What’s wrong with Doris Day, you say? Nothing, except in those movies, she apparently had a thing for Rock Hudson. Let’s see Garofolo square that one up with his agenda.

Let’s eliminate all teaching about the Civil War, how the West was really settled, the Trail of Tears, women’s suffrage, the Great Depression (after all, the business of America is business – Herbert Hoover said so), and the civil rights struggle.

Those are negative guilt trips. Garofolo said so himself: “There is no reason to make students feel guilty,” he proclaimed last month. “That is exactly what we are hearing today. We should teach the good things about this country.”

Well, Rep. Garofolo, that is exactly what they do in North Korea. Nothing but “good things” are taught about Dear Leader there. Likewise, you’d be hard-pressed to find critical teachings in Russia or China or in Islamic states or in most Latin American countries. Funny thing is, in those countries, we call it propaganda or brain-washing. Garofolo wants to call it social studies here.

I’m not advocating that we teach only the negative aspects of our history; quite the contrary. I’m suggesting that we paint an accurate portrait of our country when we teach its history, and not gloss over inconvenient facts simply because they are…well, inconvenient. We can be supportive of our country and still hold our leaders accountable.

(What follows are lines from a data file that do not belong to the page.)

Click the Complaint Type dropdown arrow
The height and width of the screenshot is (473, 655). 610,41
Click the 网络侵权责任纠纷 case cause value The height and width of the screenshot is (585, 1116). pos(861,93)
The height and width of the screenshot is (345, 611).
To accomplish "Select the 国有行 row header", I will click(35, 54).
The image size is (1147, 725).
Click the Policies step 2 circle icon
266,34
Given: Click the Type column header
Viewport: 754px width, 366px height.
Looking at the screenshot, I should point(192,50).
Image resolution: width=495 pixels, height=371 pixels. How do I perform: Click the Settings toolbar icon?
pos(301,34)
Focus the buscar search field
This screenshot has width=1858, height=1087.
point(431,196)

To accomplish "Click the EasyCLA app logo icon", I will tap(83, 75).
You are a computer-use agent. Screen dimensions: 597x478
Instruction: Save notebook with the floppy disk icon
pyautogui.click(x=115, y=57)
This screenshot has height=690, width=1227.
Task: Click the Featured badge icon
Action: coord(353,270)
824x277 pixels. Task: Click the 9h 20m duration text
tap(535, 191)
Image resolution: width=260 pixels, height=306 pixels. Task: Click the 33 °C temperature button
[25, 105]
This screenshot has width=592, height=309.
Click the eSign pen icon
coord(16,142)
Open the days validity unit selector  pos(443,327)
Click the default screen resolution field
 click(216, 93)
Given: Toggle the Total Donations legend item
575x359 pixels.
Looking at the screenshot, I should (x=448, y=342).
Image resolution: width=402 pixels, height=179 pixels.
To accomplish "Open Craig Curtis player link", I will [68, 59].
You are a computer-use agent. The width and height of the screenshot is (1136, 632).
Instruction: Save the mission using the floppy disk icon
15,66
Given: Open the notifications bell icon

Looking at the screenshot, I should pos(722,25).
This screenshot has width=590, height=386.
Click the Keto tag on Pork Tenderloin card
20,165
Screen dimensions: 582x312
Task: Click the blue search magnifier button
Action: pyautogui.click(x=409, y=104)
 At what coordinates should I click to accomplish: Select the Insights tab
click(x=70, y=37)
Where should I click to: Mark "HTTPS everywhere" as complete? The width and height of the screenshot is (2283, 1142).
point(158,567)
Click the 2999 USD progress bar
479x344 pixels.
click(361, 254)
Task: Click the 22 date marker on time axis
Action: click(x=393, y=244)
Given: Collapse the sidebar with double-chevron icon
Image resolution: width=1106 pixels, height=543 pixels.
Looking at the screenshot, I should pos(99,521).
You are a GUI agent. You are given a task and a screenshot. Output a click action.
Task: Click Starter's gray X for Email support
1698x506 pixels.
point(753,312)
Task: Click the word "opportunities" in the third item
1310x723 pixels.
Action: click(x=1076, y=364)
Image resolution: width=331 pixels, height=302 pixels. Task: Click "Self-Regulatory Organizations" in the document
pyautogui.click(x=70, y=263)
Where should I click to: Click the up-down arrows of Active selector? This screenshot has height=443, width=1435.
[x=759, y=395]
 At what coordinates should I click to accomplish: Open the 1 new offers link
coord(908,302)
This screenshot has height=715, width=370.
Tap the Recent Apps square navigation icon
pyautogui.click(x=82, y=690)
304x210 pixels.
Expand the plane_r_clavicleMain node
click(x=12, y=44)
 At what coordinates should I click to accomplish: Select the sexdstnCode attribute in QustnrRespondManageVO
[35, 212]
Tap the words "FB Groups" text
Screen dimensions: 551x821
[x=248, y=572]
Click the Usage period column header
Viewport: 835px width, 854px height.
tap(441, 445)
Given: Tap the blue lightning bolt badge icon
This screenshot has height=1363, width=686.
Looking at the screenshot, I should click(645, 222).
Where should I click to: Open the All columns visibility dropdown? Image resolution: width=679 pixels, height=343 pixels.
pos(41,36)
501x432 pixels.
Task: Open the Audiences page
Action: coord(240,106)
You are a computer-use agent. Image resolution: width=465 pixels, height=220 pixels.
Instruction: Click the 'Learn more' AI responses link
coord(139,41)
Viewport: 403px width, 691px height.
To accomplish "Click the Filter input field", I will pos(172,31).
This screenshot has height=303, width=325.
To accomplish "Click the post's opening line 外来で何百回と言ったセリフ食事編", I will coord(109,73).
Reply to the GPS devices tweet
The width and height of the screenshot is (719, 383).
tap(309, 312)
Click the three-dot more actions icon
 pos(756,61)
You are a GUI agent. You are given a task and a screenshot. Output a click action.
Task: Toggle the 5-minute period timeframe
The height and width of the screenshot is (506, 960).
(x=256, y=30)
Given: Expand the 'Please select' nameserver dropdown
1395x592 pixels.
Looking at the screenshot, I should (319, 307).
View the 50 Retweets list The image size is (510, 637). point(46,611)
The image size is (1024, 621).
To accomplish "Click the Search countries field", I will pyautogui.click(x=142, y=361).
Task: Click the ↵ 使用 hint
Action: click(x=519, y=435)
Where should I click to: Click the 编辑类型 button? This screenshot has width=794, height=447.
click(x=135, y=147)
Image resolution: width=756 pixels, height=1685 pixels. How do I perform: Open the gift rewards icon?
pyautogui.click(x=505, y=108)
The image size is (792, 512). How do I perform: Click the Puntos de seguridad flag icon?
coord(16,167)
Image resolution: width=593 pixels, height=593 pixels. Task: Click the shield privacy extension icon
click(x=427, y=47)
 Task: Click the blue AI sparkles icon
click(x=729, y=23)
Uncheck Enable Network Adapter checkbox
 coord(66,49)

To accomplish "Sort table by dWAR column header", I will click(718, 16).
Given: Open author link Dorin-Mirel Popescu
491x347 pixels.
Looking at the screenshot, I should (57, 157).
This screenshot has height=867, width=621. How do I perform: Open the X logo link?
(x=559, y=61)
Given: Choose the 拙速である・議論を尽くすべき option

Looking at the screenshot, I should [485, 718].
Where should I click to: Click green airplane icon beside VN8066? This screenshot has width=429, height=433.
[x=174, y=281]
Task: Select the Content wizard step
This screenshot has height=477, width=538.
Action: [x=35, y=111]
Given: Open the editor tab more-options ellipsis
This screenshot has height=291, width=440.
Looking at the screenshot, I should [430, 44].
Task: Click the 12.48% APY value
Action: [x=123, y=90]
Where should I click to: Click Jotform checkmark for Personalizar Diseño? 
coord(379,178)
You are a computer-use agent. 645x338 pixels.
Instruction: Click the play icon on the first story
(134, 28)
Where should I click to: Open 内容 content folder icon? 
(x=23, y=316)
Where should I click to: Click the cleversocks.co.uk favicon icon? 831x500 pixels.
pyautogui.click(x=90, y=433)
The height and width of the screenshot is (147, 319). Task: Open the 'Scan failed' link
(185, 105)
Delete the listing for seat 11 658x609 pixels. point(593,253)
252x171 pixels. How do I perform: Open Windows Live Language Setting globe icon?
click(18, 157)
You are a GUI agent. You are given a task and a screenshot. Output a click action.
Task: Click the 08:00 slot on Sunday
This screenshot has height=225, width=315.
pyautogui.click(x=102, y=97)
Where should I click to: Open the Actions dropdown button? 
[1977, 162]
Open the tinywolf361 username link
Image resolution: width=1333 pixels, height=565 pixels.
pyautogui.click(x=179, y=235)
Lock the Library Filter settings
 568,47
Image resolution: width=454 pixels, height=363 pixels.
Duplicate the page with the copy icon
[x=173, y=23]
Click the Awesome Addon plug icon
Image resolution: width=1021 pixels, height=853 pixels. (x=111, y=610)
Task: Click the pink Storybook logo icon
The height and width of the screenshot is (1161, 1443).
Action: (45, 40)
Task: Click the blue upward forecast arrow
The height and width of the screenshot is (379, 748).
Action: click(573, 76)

Instead of portraying Charles Lindbergh as a hero who could fly an airplane across the Atlantic, we should let kids know that he was also a Nazi sympathizer, as was Joseph Kennedy, in the lead-up to WWII. Why not let students know that the American West was won through our own unique form of genocide carried out against Native Americans? And when we didn’t complete the job, we stuck them on barren reservations?

Andrew Jackson delayed the Civil War by preventing South Carolina from seceding long before Lincoln arrived on the scene but his treatment of Native Americans far overshadowed any of his other accomplishments.

Teddy Roosevelt was a great conservationist and was credited with breaking up big trusts and championing consumers and the working class, but he also had a huge ego and was something of a warmonger.

It’s not pretty, but it’s a fact that Article I, Section 2 or our very own Constitution proclaimed that blacks were considered three-fifths of a citizen of a country where “all men” were otherwise “created equal.”

Garofolo obviously prefers that students not know that shameful part of America’s legacy which said it was just fine to “own” another human being, that the slaughter of millions of Native Americans was somehow justified, that women were denied the right to vote until the 20th century, that maybe this country should not be interfering in elections or encouraging revolutions in other countries (much as I despise him, Trump was right about that last one).

“My country, right or wrong” is not the lesson we should be teaching our young people.

Winston Churchill, in paraphrasing Spanish philosopher George Santayana, said, “Those who fail to learn from history are condemned to repeat it.”

Garofolo not only has learned little from our history but he now wants to completely redact it.

“Republicans at state level have moved from pursuing conservative economic policies to pushing measures designed to cripple the opposition and undermine democracy. The Republican party used to be anti-Democratic, now it’s anti-democratic.”

–Yale political scientist Jacob Hacker.

“Before social media, before online contributions, it would have been very, very difficult for backbenchers to get that kind of visibility and raise that kind of money.”

–John Pitney, Jr., professor of government at Claremont McKenna College, discussing how Marjorie Taylor Greene and Matt Gaetz rank among the biggest fundraisers in Congress. The lesson learned from Trump: Truth doesn’t matter. Just run your mouth and beg for money – like some cheesy televangelist.